Start of Data

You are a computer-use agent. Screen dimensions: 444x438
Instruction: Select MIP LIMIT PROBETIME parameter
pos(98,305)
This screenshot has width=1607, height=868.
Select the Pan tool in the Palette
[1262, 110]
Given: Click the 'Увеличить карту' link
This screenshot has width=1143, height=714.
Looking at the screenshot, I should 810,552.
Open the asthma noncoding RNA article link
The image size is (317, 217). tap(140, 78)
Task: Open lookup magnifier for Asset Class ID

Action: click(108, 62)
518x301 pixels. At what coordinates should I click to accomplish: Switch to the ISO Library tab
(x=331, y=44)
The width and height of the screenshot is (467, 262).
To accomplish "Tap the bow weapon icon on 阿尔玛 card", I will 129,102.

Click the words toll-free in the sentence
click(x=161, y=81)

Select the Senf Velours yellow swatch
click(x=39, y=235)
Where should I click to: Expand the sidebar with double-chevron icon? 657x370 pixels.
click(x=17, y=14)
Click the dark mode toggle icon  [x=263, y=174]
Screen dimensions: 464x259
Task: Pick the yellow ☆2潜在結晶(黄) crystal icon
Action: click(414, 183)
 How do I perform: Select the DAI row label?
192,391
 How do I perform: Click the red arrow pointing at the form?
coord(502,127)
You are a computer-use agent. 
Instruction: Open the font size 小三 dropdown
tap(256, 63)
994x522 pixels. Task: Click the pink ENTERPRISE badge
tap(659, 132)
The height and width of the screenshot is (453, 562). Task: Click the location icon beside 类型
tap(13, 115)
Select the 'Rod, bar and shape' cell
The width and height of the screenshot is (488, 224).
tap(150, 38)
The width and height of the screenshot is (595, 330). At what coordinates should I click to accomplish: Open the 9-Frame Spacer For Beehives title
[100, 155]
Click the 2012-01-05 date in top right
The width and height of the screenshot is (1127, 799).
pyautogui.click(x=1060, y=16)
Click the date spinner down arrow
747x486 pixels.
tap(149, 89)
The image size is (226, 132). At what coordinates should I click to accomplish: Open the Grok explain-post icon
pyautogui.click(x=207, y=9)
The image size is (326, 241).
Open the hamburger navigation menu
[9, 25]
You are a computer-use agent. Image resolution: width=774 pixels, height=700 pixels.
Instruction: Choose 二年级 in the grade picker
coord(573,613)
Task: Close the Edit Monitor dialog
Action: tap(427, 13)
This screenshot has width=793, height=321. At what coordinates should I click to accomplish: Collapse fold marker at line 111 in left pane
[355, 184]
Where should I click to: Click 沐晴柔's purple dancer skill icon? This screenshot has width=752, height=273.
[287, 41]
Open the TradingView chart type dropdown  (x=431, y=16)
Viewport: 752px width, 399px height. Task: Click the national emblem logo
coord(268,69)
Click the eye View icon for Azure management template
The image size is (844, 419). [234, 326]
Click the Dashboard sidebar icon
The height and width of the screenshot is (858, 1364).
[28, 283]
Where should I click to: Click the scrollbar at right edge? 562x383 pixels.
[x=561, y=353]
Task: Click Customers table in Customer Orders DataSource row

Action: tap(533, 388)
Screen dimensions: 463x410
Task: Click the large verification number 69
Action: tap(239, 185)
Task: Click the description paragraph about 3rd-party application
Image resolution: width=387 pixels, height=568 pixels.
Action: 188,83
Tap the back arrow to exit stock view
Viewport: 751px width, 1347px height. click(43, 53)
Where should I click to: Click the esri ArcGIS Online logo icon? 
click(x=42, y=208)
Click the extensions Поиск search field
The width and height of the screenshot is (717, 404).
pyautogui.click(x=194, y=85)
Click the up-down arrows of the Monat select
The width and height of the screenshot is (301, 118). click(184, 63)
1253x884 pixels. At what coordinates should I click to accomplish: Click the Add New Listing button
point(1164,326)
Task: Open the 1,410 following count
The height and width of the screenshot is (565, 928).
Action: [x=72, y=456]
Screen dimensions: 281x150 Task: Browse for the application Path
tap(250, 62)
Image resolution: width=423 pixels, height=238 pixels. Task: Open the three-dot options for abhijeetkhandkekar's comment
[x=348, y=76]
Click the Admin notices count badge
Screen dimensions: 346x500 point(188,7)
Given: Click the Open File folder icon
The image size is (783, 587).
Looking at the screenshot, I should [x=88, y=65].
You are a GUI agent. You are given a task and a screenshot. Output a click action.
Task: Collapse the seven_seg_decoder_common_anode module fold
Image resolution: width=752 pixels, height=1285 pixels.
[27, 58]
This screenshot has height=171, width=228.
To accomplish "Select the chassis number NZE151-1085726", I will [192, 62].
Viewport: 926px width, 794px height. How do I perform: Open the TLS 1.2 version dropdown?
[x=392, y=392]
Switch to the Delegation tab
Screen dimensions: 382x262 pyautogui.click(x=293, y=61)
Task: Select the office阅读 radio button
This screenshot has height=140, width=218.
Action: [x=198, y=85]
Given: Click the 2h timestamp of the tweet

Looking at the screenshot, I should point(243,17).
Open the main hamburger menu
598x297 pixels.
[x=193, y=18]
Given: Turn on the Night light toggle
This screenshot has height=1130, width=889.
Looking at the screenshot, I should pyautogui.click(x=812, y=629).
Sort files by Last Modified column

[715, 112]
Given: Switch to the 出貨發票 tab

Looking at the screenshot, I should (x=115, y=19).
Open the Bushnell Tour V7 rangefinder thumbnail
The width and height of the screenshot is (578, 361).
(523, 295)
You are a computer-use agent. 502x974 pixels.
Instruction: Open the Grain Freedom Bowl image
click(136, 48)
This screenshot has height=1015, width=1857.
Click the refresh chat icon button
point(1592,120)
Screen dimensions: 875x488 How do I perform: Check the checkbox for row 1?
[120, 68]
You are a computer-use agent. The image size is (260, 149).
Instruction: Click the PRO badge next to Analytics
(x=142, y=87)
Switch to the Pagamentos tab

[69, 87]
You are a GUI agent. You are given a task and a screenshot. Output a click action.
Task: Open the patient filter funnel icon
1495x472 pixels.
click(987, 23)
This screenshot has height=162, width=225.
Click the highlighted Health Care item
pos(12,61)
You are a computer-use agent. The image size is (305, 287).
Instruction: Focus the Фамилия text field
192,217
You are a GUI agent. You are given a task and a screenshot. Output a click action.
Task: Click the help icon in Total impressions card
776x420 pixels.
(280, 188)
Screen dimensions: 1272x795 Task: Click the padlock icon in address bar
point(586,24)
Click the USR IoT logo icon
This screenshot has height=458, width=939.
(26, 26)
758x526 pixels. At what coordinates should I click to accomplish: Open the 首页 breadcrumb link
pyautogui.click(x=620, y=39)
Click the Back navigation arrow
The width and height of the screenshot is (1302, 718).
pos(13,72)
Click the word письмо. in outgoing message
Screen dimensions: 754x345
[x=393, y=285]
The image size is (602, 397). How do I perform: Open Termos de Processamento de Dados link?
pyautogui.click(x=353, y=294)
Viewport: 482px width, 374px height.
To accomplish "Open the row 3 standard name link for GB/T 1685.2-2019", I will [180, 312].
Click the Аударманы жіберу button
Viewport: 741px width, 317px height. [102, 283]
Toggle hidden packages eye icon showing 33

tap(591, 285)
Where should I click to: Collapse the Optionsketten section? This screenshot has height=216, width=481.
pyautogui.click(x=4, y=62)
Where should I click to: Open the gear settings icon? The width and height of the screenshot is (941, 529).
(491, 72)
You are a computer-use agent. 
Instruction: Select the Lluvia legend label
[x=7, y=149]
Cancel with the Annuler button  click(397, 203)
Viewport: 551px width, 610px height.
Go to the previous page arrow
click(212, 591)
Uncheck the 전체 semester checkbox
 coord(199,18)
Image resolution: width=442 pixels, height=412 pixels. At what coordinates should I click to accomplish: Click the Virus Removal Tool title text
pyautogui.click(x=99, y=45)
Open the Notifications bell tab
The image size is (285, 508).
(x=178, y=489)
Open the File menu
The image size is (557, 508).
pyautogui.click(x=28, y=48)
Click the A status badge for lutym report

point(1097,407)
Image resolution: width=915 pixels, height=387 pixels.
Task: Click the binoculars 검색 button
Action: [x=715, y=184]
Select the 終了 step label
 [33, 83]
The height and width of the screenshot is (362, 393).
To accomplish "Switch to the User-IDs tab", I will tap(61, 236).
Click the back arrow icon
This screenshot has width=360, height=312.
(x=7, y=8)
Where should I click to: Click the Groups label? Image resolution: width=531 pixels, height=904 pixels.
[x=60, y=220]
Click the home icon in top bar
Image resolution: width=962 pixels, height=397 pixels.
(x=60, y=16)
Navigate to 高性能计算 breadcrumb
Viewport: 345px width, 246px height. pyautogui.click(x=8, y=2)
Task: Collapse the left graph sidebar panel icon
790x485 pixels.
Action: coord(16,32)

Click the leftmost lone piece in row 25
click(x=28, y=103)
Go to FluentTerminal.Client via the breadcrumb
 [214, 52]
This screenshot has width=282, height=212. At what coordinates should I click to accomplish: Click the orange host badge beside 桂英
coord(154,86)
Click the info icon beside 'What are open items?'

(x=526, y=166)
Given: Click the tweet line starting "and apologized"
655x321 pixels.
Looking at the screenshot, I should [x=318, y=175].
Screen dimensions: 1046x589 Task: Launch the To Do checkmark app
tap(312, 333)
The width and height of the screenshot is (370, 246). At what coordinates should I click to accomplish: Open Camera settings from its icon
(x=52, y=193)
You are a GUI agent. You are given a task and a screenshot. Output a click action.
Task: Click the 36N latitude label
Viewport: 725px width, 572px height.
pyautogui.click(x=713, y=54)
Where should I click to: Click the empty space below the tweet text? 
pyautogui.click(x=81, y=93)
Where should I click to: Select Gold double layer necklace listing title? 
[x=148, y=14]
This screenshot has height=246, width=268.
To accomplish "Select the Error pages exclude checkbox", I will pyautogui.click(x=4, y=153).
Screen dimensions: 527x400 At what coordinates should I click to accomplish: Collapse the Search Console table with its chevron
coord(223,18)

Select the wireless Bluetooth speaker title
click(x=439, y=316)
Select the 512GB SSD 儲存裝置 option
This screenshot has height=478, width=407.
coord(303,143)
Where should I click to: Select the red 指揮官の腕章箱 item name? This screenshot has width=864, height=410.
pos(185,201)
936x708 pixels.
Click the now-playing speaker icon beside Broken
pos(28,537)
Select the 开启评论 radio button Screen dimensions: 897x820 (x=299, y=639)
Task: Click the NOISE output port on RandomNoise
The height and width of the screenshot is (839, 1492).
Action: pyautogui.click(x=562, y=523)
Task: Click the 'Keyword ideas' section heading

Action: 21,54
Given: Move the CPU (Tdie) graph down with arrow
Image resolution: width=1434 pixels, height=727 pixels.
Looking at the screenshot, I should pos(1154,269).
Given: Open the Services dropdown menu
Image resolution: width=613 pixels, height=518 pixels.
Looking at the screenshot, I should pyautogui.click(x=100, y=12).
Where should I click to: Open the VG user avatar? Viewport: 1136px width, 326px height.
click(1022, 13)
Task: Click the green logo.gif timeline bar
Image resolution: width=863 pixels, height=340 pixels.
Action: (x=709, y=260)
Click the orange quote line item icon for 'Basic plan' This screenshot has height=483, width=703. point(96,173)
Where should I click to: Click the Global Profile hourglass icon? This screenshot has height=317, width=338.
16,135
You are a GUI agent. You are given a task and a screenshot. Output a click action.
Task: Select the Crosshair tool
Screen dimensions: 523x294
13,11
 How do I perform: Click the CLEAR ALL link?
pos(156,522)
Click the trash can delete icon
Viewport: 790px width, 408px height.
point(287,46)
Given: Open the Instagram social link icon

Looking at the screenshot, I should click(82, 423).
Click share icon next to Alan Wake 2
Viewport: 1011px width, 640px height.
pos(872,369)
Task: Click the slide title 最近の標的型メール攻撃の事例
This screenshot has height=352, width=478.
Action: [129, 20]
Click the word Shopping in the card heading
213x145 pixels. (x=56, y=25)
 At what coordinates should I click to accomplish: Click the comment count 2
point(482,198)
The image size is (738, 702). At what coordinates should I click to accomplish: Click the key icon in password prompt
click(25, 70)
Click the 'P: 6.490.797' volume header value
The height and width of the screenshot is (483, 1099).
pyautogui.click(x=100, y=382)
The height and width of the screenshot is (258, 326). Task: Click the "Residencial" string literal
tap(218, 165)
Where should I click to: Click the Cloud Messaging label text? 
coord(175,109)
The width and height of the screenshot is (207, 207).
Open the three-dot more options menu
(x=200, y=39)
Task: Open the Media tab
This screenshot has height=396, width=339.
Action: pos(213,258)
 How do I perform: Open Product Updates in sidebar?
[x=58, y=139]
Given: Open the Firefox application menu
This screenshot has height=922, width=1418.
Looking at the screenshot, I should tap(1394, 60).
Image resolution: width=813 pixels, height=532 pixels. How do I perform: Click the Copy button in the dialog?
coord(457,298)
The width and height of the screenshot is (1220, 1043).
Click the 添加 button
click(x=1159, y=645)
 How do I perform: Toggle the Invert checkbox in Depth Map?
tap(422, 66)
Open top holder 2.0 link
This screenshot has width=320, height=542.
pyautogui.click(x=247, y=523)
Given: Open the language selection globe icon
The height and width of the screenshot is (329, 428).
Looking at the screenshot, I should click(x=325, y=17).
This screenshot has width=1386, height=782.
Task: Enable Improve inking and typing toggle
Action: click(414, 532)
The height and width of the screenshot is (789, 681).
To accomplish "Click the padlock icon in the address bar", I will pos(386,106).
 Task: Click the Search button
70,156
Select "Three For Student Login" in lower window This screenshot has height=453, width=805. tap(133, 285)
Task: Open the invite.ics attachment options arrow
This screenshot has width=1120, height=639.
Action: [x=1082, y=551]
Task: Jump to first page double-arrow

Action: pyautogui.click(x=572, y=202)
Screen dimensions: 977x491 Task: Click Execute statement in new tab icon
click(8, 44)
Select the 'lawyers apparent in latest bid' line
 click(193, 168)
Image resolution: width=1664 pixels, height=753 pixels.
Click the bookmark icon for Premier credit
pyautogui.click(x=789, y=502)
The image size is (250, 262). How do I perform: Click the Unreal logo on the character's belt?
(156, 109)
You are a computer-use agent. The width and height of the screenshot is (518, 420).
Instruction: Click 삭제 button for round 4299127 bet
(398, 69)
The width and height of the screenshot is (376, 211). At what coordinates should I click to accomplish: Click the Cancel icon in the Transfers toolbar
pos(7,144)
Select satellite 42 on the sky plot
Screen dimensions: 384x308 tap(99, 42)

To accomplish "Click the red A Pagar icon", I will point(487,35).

End of Data

### Task prompt
If a line in the entries contains "radio", copy it.

### Solved exercise
Task: Select the office阅读 radio button
Select the 开启评论 radio button Screen dimensions: 897x820 (x=299, y=639)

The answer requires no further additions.